Leonard was looking to provide a number of excitation signals to include Chirp function, sinusoide stepped in frequency and Maximal length BPSK sequence. I have incorporated a chirp function in Copter 3.5.3. I was able to run some test flights with my Ergo flybarred heli and get some frequency response data.

Aircraft and Setup
Ergo .46 converted to electric
E-flite 700 heli motor
Castle Creation 80Amp 50VDC ESC
12s 5000mAh Lipo batteries
rotorspeed: 1800 RPM
blades: 600mm
rotorhead: Miniature Aircraft X-cell 30 2 bladed flybarred head
weight: 10.5 lbs
swashplate servos: Futaba 3050 digital servos

Here is a graph of the input chirp function and the output to the mixer. It increased in frequency from 1 to 60 rad/sec over 90 seconds with an amplitude of 0.08 on Rout.

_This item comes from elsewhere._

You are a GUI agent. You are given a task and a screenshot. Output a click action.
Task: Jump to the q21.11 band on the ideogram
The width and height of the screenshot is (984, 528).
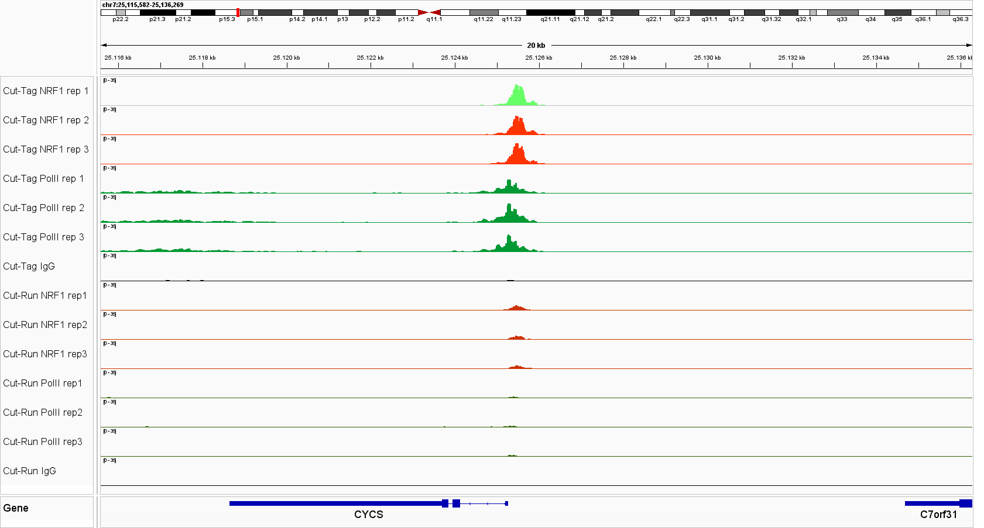pos(550,12)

So I conducted the chirp in both the pitch and roll axes. The data was collected at 400 hz using the fast ATT logging bit. I had added the sweep as a signal that was logged with the RATE data. The data was processed using the Student version of CIFER. I had it down sample the data to 250hz for the analysis.
Here is the bode plot for the pitch axis

Here is the bode plot for the roll axis

It is interesting to see the hump in the top plot (gain plot) in both axes which is indicative of a lightly damped oscillatory mode. so if the controller was to drive the aircraft at that frequency then you could see some oscillations. It can also be noted that the roll axis has a greater bandwidth (follows your inputs up to higher frequencies) than the pitch axis which is expected. One of my questions is whether the magnitude and phase drop at higher frequencies is due to the servo or the aircraft. I don’t know what the frequency response of these servo are.

So I have a Y6 multicopter and I am interested to see how frequency response compares to these.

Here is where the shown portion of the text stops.